EXERCISE DESCRIPTION:
Starting with the line that contains "771x439 pixels. Task: Click" and going on through the line that contains "will click(x=515, y=90).", write those rows out again in full, requests included. In the answers only, multiply every coordinate by 0.35 and round it to a whole number, with halves rounded up.

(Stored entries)
────────────────

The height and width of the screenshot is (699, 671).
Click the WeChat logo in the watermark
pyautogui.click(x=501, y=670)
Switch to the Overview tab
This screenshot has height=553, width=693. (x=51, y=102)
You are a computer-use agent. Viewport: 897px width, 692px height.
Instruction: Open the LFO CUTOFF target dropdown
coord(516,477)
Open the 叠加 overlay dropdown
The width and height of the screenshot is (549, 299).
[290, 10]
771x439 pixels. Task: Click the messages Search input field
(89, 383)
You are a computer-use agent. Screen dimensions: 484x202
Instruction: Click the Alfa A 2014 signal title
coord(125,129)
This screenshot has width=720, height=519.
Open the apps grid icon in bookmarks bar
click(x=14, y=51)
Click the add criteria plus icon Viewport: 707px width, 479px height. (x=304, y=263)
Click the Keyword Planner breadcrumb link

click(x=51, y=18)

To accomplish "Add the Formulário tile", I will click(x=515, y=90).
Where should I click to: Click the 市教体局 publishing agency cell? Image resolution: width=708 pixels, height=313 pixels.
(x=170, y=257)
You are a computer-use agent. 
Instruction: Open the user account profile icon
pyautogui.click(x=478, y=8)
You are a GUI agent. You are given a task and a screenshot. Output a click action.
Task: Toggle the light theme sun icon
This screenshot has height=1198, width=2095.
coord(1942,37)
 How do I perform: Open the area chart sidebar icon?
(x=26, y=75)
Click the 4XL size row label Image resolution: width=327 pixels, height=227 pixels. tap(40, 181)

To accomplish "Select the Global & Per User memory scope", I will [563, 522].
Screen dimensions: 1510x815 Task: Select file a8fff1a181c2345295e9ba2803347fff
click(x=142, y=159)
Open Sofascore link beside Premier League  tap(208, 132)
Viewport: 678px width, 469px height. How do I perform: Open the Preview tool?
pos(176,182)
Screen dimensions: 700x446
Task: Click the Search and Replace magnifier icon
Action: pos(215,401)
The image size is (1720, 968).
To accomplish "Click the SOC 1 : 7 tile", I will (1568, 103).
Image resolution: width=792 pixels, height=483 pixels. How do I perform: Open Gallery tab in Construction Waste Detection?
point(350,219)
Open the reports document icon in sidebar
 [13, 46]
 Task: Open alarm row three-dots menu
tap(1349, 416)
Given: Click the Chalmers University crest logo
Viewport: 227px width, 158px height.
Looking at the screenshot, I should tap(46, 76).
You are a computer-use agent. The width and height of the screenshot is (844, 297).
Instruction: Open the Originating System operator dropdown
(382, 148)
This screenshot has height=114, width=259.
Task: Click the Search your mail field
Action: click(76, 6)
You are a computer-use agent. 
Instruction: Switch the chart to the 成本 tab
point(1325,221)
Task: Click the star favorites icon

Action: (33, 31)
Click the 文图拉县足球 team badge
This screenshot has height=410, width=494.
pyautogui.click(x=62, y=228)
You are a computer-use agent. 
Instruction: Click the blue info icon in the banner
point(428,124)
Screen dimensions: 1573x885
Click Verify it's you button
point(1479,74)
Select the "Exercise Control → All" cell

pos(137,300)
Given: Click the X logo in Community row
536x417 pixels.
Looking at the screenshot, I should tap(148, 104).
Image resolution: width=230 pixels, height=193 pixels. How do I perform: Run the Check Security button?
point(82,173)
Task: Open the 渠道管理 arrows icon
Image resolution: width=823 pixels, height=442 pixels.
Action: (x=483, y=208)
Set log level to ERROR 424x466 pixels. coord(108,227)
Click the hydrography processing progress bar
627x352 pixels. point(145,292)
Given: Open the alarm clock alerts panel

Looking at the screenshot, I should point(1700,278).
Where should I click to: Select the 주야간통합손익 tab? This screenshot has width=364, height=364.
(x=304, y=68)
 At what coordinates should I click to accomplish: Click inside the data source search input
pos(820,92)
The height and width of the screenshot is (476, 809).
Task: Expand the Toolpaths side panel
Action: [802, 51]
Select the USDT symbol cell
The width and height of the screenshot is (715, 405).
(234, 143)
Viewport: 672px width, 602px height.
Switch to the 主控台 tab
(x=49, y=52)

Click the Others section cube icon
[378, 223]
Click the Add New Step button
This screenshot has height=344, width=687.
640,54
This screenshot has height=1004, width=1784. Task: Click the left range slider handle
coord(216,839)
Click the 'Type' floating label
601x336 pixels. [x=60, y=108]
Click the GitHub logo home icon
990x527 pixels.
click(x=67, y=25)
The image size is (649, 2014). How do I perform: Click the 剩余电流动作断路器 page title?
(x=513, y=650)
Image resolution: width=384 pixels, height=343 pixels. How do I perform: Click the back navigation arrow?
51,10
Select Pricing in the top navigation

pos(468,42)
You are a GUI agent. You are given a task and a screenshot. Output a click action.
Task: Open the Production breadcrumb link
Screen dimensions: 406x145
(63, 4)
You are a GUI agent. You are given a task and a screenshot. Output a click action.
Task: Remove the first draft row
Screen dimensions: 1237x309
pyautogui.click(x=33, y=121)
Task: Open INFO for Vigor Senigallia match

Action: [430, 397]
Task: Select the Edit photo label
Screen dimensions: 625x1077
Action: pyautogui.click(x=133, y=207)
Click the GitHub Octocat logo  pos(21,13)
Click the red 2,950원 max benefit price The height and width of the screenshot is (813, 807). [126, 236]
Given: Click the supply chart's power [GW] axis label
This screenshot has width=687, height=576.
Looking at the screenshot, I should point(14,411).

────────────────

CORRECT RESPONSE:
771x439 pixels. Task: Click the messages Search input field
(31, 134)
You are a computer-use agent. Screen dimensions: 484x202
Instruction: Click the Alfa A 2014 signal title
coord(44,45)
This screenshot has width=720, height=519.
Open the apps grid icon in bookmarks bar
click(x=5, y=18)
Click the add criteria plus icon Viewport: 707px width, 479px height. (x=106, y=92)
Click the Keyword Planner breadcrumb link

click(x=18, y=6)

To accomplish "Add the Formulário tile", I will click(x=180, y=32).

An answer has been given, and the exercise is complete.